*** Opening of Recorded data ***

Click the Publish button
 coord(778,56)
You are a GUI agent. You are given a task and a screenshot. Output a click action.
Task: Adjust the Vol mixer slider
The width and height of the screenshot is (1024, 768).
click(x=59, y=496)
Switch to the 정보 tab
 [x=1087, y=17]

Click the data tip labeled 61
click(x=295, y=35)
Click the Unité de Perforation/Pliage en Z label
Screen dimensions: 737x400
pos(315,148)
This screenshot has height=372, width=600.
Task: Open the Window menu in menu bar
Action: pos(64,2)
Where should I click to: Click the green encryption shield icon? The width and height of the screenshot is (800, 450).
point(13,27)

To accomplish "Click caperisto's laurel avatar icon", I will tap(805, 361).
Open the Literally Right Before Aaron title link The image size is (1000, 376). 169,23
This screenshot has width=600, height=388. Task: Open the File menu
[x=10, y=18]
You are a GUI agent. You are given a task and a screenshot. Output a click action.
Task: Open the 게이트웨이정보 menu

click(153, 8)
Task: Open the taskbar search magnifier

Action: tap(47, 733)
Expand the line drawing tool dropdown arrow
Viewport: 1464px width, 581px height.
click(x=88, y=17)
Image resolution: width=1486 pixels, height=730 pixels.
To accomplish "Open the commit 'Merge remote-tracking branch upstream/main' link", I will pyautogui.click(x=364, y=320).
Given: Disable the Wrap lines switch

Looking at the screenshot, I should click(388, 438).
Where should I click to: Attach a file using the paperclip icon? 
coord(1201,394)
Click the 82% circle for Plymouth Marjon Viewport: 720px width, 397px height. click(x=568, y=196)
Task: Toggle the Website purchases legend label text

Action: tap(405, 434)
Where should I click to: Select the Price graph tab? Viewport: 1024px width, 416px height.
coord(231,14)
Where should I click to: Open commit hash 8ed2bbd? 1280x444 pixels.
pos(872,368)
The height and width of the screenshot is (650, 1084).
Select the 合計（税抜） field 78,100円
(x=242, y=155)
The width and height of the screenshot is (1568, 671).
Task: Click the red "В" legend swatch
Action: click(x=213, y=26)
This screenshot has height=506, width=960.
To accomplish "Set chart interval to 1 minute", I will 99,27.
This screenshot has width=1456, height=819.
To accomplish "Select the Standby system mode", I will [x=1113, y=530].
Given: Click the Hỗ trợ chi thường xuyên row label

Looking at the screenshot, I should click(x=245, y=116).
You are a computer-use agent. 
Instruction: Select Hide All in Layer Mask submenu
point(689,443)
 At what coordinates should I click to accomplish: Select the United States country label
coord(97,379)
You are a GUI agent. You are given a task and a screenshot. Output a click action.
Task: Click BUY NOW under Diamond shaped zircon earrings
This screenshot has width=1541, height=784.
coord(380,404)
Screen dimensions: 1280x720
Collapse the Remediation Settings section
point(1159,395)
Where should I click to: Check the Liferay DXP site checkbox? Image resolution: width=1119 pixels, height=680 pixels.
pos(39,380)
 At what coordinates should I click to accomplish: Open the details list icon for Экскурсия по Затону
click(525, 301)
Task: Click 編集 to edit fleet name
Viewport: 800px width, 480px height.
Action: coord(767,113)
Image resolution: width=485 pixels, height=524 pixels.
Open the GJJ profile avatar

*** Close of Recorded data ***

— Exercise description —
Reply with a number alone, the number of lines of the records that hold the word "avatar".

— Result of the exercise —
2